In April 1982 I wrote in these pages about the case of the Russian literary critic, Konstantin Azadovsky, who was framed by the KGB on charges of drug possession [“The Azadovsky Case,” NYR, April 15, 1982, p. 35]. Some marijuana was planted in his study and then supposedly “found” by the local police, and the innocent Azadovsky was sentenced to two years of hard labor in Siberia.

That was thirteen years ago, during the Soviet era, when such abuses were routine. Since then the Soviet system has collapsed and been replaced by a Russian government that officially aspires to be democratic. The KGB was supposed to be dismantled and replaced by a new security service, the Federal Security Service, that was answerable for its actions, and the justice system was to be remodeled to reflect respect for the law. However, to judge by the ongoing case of the young Russian poet, Alina Vitukhnovskaya, now facing almost identical charges to those once levelled against Azadovsky, things haven’t changed in Russia as much as most of us had hoped.
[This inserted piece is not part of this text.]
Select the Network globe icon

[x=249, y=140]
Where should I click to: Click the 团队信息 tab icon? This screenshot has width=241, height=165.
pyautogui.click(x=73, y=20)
According to the Russian writers Andrei Bitov and Tatyana Tolstaya, who brought this case to my attention at a PEN board meeting in New York, Vitukhnovskaya is an extraordinarily gifted young poet who published her first collection of poems in 1993 when she was still only twenty-one, has since published a second collection, and has exhibited an amazing maturity in all her work. Unfortunately for Vitukhnovskaya, she also wrote two articles for the magazine Novoye Vremya (New Times) about the existence of underground drug laboratories operating in Moscow; and she showed considerable familiarity with the booming youth culture of that city, which, like youth cultures everywhere, is heavily into drugs. This appears to have attracted the attention of the FSS, which first tried to tap her telephone for information, then tried to recruit her as an informer, and finally resorted to fabricating a case against her as a punishment for her refusal to cooperate.

The accusations against her are more severe than against Azadovsky, since they include trafficking as well as using, and the prospective penalties are correspondingly severe: a minimum of six years in jail. The evidence for trafficking is the sum of $20 in foreign currency, allegedly found in Vitukhnovskaya’s possession, plus an unspecified sum of rubles, while the accusation that she engaged in large-scale trading rests on the testimony of two customers (out of an alleged six or seven) who were arrested while in possession of a vial that she is supposed to have sold them. At the identification lineup where they were brought to pick her out, Vitukhnovskaya was the only person presented for inspection, and they readily identified her as the person who had sold them the vial. Needless to say, the case is hardly convincing, but that doesn’t seem to matter to the judicial authorities.

The Russian PEN Center, whose president is Andrei Bitov, offered to put up bail for Vitukhnovskaya before the case went to trial, an offer that had never been refused in earlier cases involving writers (none of the accused had ever absconded). But the FSS said no. Defense counsel asked for a trial by jury, but the FSS again said no. Russian PEN not only sent a four-person delegation of writers to the court but also invited Azadovsky to attend—as an expert witness, as it were. Azadovsky drew attention to three suspicious circumstances that tallied with his own experiences: 1) The search of Vitukhnovskaya’s apartment for illegal substances was limited to only one of the several rooms there—the room in which drugs were allegedly found. 2) The two “witnesses” had clearly been coached by the police, but even so their stories did not match. At the trial they gave contradictory testimony and were unable to answer even the simplest questions from the defense. 3) No fingerprint tests were made on the vial that Vitukhnovskaya was alleged to have sold them, presumably because they would not have shown the prints that the police needed to find.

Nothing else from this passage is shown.